__Testo di partenza__.
────────────────
Mentre la stampa italiana dedica un’attenzione spropositata ai 163 grillini neoeletti, e alla possibilità che votino o no la fiducia a un governo tecnico, lo stato italiano ha approfittato della disattenzione generale per buttare in strada oltre 13mila rifugiati della  primavera araba. I giornalisti, così eccitati da seguire Grillo mascherato che fa jogging sulla spiaggia, non se ne sono accorti.

Non hanno visto gli autobus della prefettura che hanno prelevato gli ospiti dai centri di accoglienza della Puglia, per scaricarli alla stazione di Brindisi. Hanno ignorato le proteste degli immigrati a Napoli, dove 1154 rifugiati sono finiti in strada.

Quella dell’emergenza Nordafrica è una classica storia italiana, fatta di promesse, inefficienze, mancanza di controllo e organizzazione improvvisata. Una storia iniziata due anni fa, quando durante le rivoluzioni arabe e la guerra in Libia migliaia di profughi si sono riversati sui barconi per Lampedusa. Sono stati sistemati in campi di accoglienza, centri diocesani e alberghi.

Un’emergenza costata alle casse pubbliche oltre un miliardo di euro. Con programmi che dovevano garantire corsi di italiano e di avviamento professionale, con l’impiego di assistenti sociali, mediatori linguistici e avvocati per affiancare i profughi spaesati. Ma alla fine ha prevalso l’immobilismo ed è mancato il coordinamento. Una parte dei profughi se n’è andata, i restanti 13mila ora sono stati messi in strada. Con un biglietto e 500 euro di sostegno. Ma molti non sanno dove andare.

“Stanno tornando da noi e ci chiedono aiuto”, raccontano alla Caritas. È in allarme anche l’associazione dei comuni italiani Anci, che teme che il fiume di rifugiati possa riversarsi nei comuni, obbligandoli a trovare una sistemazione degna. Ma le casse di molti comuni sono vuote: “È stata spesa una somma ingente che poteva essere veicolata in tanti modi anche per preparare i profughi al momento dell’uscita”.
────────────────
__Dati registrati__.
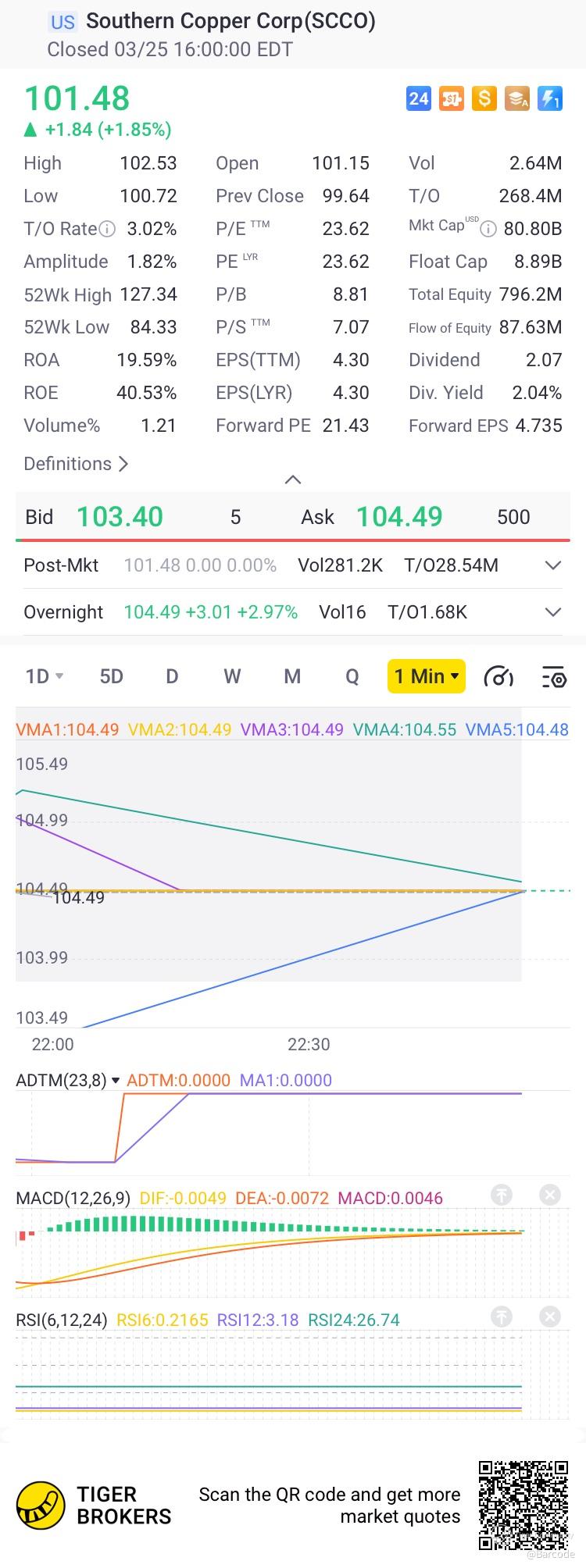586x1568 pixels.
Task: Close the MACD indicator panel
Action: [x=550, y=1195]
────────────────
__Consegne di lavoro__.
a) Nel testo sull'emergenza Nordafrica, sostituisci "barconi" con "gommoni" nel passo che si apre con le parole contenenti "Quella dell’emergenza Nordafrica" e si chiude con "sanno dove andare.".
b) Porta avanti il testo sull'emergenza Nordafrica partendo dalla sua ultima frase.
Il materiale riportato sopra proviene da una fonte diversa da quella del testo.

__Risposte dell'esercizio__.
a)
Quella dell’emergenza Nordafrica è una classica storia italiana, fatta di promesse, inefficienze, mancanza di controllo e organizzazione improvvisata. Una storia iniziata due anni fa, quando durante le rivoluzioni arabe e la guerra in Libia migliaia di profughi si sono riversati sui gommoni per Lampedusa. Sono stati sistemati in campi di accoglienza, centri diocesani e alberghi.

Un’emergenza costata alle casse pubbliche oltre un miliardo di euro. Con programmi che dovevano garantire corsi di italiano e di avviamento professionale, con l’impiego di assistenti sociali, mediatori linguistici e avvocati per affiancare i profughi spaesati. Ma alla fine ha prevalso l’immobilismo ed è mancato il coordinamento. Una parte dei profughi se n’è andata, i restanti 13mila ora sono stati messi in strada. Con un biglietto e 500 euro di sostegno. Ma molti non sanno dove andare.

b)
Quella dell’emergenza Nordafrica è una storia emblematica di un paese che non ha mai voluto darsi una legge seria sull’immigrazione, dando in pasto un problema importante al populismo e alla propaganda politica. Facendo credere che tappando la falla di Lampedusa si potesse fermare il fiume umano.

Invece è risaputo che due terzi degli immigrati illegali sbarcano negli aeroporti italiani con un visto turistico, rimanendo semplicemente nel paese. Ributtare 13mila profughi in strada è la prova lampante del fallimento di questa politica. La grave crisi economica con due famiglie su tre in difficoltà contribuisce a raffreddare il feeling degli italiani verso gli immigrati, molti dei quali hanno lasciato l’Italia.

Ne è la prova anche il fallimento elettorale dei candidati di origine straniera alle recenti elezioni regionali. Tutti esclusi, a partire dall’ex parlamentare Jean-Leonard Touadi, capolista del Pd nel Lazio. Bocciato Fidel Mbanga Bauna, volto del Tg3, capolista con Francesco Storace. Bocciati l’algerino Ferdes Abderrezak e la ruandese Françoise Kankindi, entrambi candidati dal Pd.

In Lombardia i duemila voti del leghista Tony Iwobi erano insufficienti. Nel Pd non ce l’hanno fatta né il pakistano Reas Syed, né la romena Emilia Stoica. E sono stati azzerati il camerunense Otto Bitjoka e il ruandese Jean Claude Mugabo della lista civica di Ambrosoli. Un segnale non certo incoraggiante.